Data records:
Content starts

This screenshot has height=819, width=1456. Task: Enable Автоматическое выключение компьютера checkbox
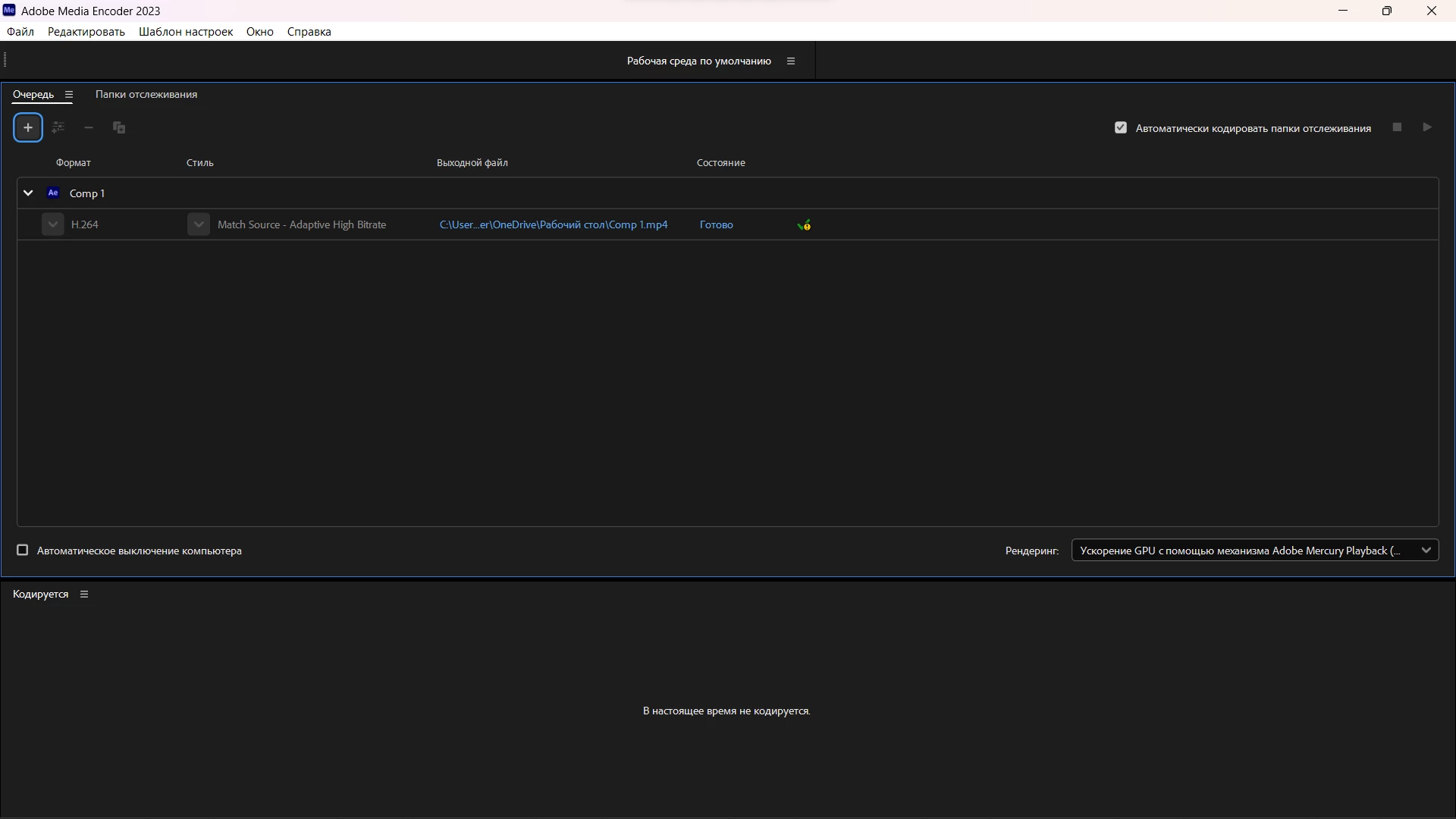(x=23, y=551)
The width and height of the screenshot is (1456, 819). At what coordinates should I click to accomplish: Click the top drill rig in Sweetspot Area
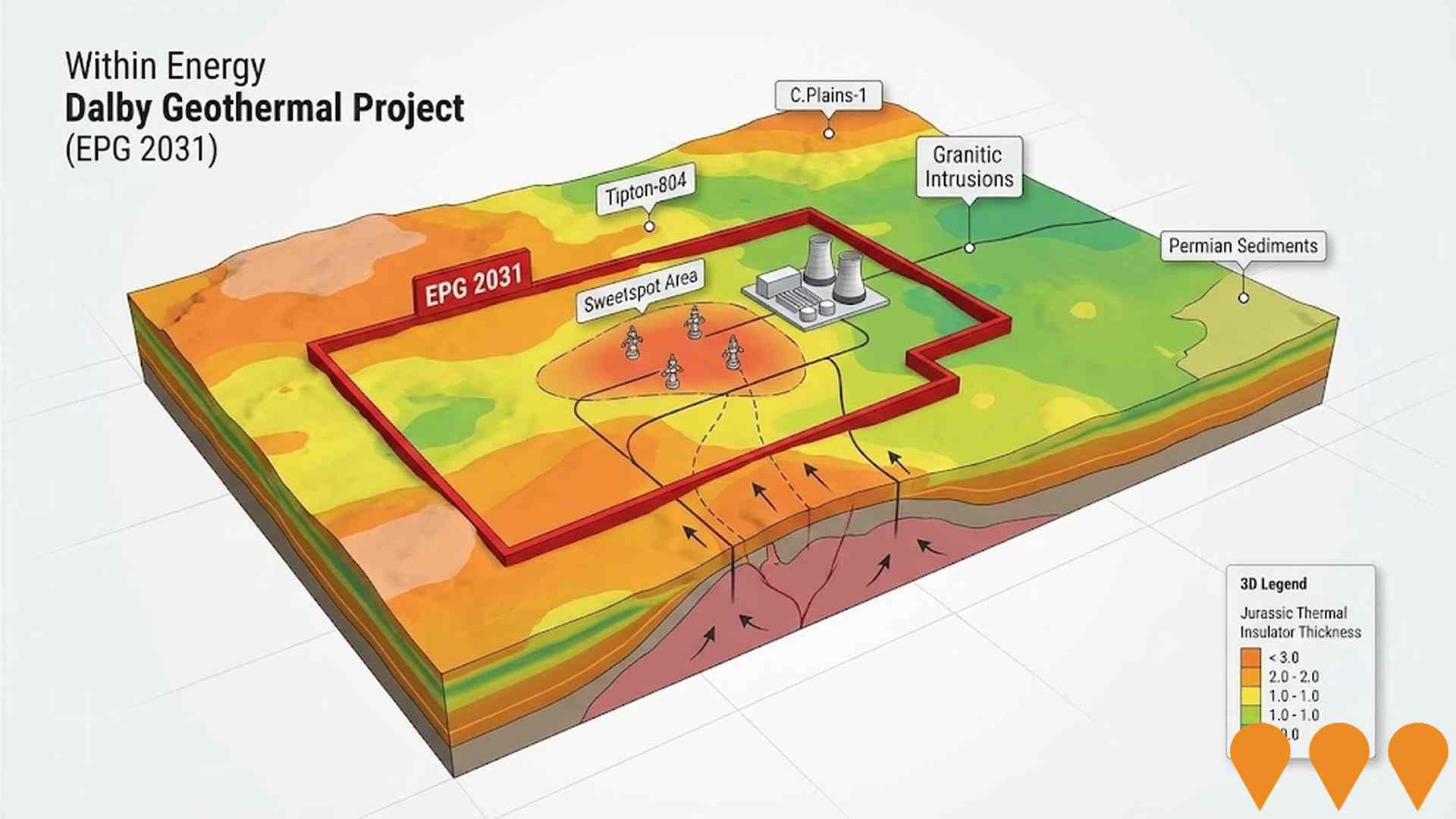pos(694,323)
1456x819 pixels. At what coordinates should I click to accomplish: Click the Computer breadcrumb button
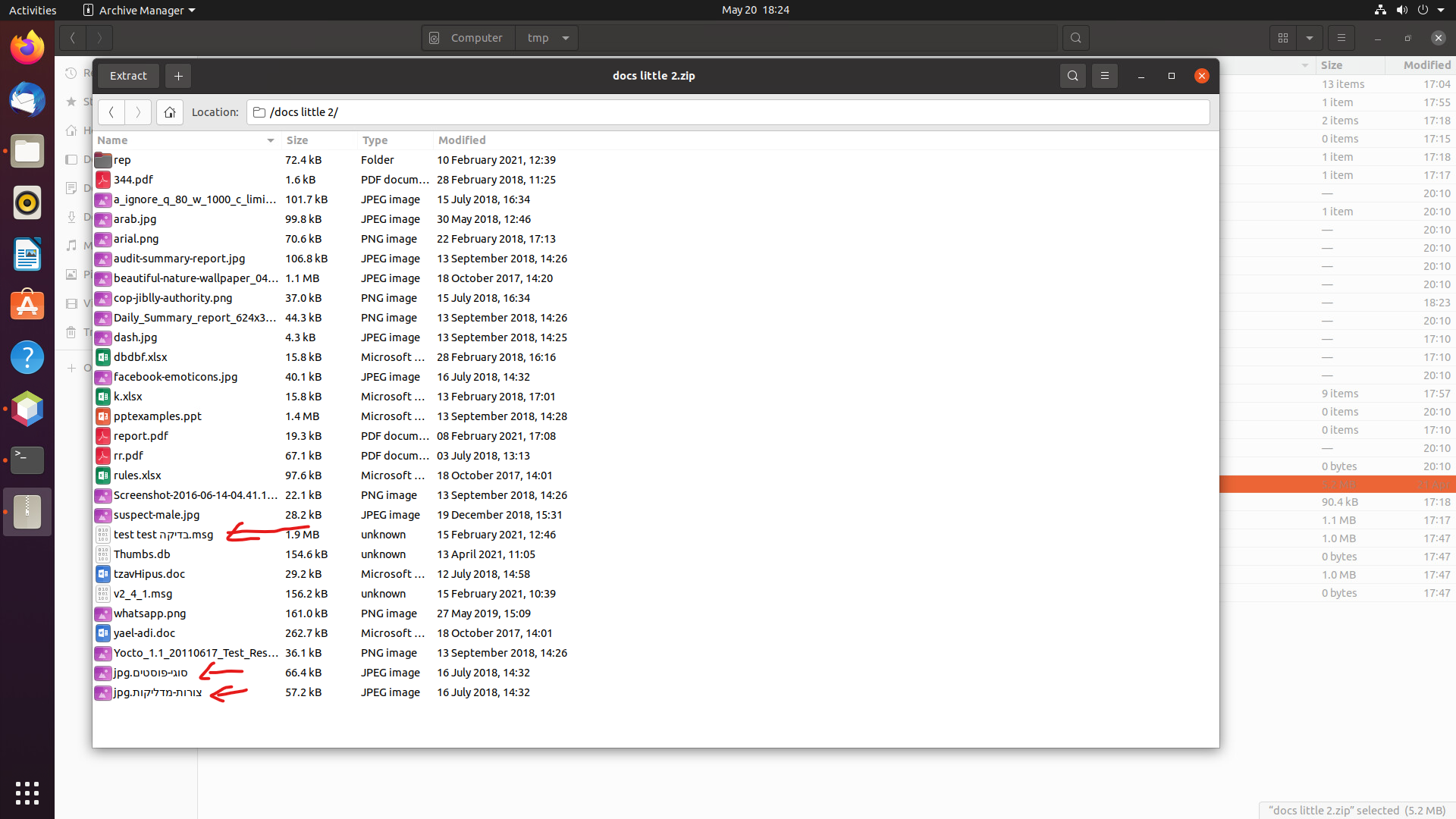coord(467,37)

Content ends

Task prompt: Produce an exact copy of each line of data, skipping embedded images.

Your response:
This screenshot has height=819, width=1456. Task: Enable Автоматическое выключение компьютера checkbox
(x=23, y=551)
The width and height of the screenshot is (1456, 819). At what coordinates should I click to accomplish: Click the top drill rig in Sweetspot Area
pos(694,323)
1456x819 pixels. At what coordinates should I click to accomplish: Click the Computer breadcrumb button
coord(467,37)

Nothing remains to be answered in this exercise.